Prof. Festus Iyayi former National
President of the Academic Staff Union
of Universities (ASUU) explains his
views and thoughts regarding the
ongoing industrial action by ASUU.
Excerpts:BENIN ASUU
has gone back to the
trenches with the
Federal Government. Why are you on
strike?
The short answer is this: Government
believes that Nigeria should continue to
be not just a second rate country but a
third rate country because the quality of
development, the kind of society you
have depend on the kind of education
that the people have and the quality of
education that exists in the country. In
2009, ASUU reached an agreement with
government on how to rehabilitate and
revitalize the universities.
That agreement was a product of three
years of negotiation, from 2006 to 2009,
and government agreed that it will
provide funding for universities to bring
them to a level that we can begin to
produce graduates that will be
recognized worldwide, and our
universities can also be classified and
rated among the best in the world.
People keep talking about universities
rating, but no Nigerian university
features among the first 1,000 in the
world because of the issue of lack of
facilities. So, from 2009 to 2012, ASUU
waited for the Federal Government to
implement that agreement and what
government did was to believe and
present the argument that what ASUU
was looking for was money, and so, they
implemented part of the salary
component; they did not implement the
agreement on funding. As academics, if
you pay us N10million a month and we
do not have the tools to work with, that
money is worthless because we want to
be able to conduct research, teach
students the latest that is available in
the world of knowledge.
Those tools were not available and are
still not available. So, in 2011, precisely
in December, ASUU went on strike to
force government to implement the
funding part of that agreement.
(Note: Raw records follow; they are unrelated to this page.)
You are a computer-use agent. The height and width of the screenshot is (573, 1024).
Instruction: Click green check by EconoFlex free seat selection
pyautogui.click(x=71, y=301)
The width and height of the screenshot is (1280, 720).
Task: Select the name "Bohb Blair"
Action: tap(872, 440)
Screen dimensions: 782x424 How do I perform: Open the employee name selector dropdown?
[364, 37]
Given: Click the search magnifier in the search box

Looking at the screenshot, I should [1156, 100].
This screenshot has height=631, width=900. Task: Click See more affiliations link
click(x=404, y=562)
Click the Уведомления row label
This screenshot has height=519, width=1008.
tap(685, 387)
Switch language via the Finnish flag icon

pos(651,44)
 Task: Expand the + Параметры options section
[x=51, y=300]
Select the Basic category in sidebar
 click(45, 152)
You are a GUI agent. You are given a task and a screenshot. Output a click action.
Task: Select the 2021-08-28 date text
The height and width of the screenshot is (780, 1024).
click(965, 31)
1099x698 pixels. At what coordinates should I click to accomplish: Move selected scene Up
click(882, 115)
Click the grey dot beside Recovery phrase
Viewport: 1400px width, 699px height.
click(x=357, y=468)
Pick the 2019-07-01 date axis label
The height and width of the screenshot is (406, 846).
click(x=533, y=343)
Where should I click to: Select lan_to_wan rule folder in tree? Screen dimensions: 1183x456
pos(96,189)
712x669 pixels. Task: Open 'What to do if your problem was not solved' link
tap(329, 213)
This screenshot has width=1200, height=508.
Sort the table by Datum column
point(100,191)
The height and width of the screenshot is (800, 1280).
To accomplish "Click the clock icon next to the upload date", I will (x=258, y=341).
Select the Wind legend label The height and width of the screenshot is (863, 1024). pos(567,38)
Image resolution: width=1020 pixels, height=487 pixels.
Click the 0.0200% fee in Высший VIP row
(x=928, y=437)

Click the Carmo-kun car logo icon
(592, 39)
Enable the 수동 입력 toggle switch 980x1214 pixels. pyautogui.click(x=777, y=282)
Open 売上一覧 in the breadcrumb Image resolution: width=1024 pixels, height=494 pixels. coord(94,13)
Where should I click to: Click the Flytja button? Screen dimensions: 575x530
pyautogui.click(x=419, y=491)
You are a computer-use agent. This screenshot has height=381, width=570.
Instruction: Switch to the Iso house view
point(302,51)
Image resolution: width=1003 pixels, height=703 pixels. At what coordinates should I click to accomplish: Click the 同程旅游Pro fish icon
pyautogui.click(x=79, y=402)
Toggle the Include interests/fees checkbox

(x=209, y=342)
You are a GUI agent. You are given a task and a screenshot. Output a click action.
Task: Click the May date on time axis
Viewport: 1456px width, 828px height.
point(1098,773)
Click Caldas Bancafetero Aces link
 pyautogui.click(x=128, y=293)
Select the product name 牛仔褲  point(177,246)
What did
the government do? They apprehended
the strike in January 2012 and the
Secretary to the Federal Government
invited the leadership of ASUU for a
meeting in his office. We went there,
discussed with them on the basis of
which on 24 January, 2012, we signed a
Memorandum of Understanding with the
government under the title, "MEETING
OF THE SECRETARY OF THE
GOVERNEMNT OF THE FEDERATION
WITH THE ACADEMIC STAFF UNION OF
UNIVERSITIES "and signed by Prof.
Nicholas A. Damachi, Permanent
Secretary, Federal Ministry of Education
on behalf of the Federal Government.
The most important of the items signed
was 3.0, that is, "FUNDING
REQUIREMENTS FOR UNIVERSITIES". And
this is what the Federal Government said
it would do: "Government reaffirms its
commitment to the revitalization of
Nigerian universities through budgetary
and non- budgetary sources of funds;
government will immediately stimulate
the process with the sum of N100billion
and will beef it up to a yearly sum of
N400billion in the next three years".
As we speak now, not a Kobo, not an
iota of intervention has taken place in
the universities. Yet, government itself,
in the various studies it has done, said it
recognizes the pathetic state of the
universities. In order to implement this
agreement, government first gave a
reason saying, 'oh, for us to apply the
funds, let us first of all identify the areas
of priorities to which the funds will be
applied'. Government also said, 'we are
not going to give the money to the
universities, what we are going to do is
to identify the projects, we will them call
on government agencies such as the
CBN, PTDF, ETF to deliver the projects to
the universities that would then be
estimated'.
So the money is not coming to the
universities, government will do the
costing and get people to come and do
all those things such as the rehabilitation
of the laboratories, classrooms and a
variety of other things.
Now what should be those things:
Government set up a committee called
the NEEDS ASSESSMENT COMMITTEE and
it went round the universities and what
it found was shocking. First, it found that
the students - teachers ratio was 1-400
on the average instead of being 1-40. It
found out that the classrooms were
grossly inadequate and could
accommodate only about 30 percent of
the number of students that needed to
enter those classrooms; they went round
and found students standing in their
lecture theatres with other students
writing on their backs; they found
lectures going on under trees in some of
the universities; they went to
laboratories where they found people
using kerosene stoves instead of Bunsen
burners to conduct experiments; they
found specimens being kept in pure
water bottles instead of the appropriate
places where such specimens should be
kept.
They found chemistry labs without
water; they found people doing
examinations called theory of practicals
and not the practicals and you will
imagine what the practical ought to be.
And when the report was eventually
presented to President Goodluck
Jonathan at the Federal Executive
Council, we understand that Jonathan
said that he was embarrassed and did
not know that things were all that bad.
No intervention It was on that basis that
they said that this money should be
spent.
As we speak, the money has not been
provided, no intervention has taken
place and the academics are tired. We
negotiated for three years, 2006-2009,
we went on strike in December, 2011
and government apprehended that
strike; we signed an MoU in January
2012, between then and now, nothing
happened. That is why we are on strike.
We are saying, 'look, rehabilitate the
universities'. As a reporter, you can go
round our classrooms and you will see
what our classrooms are like.
In this era, it is the quality of knowledge
that you acquire that will determine the
position you occupy in any part of the
world. We did this and government did
not do anything. A professor came from
Bayelsa State recently to the University
of Benin, looking for journals. We went
to the library because we have an e-
library and he could not do anything
there because there was no light for two
days in the library. If you go round here
now, lecturers have generators in their
offices to be able to work, every
department has two or three generators
to be able to do their work.
Is that what a university should be like?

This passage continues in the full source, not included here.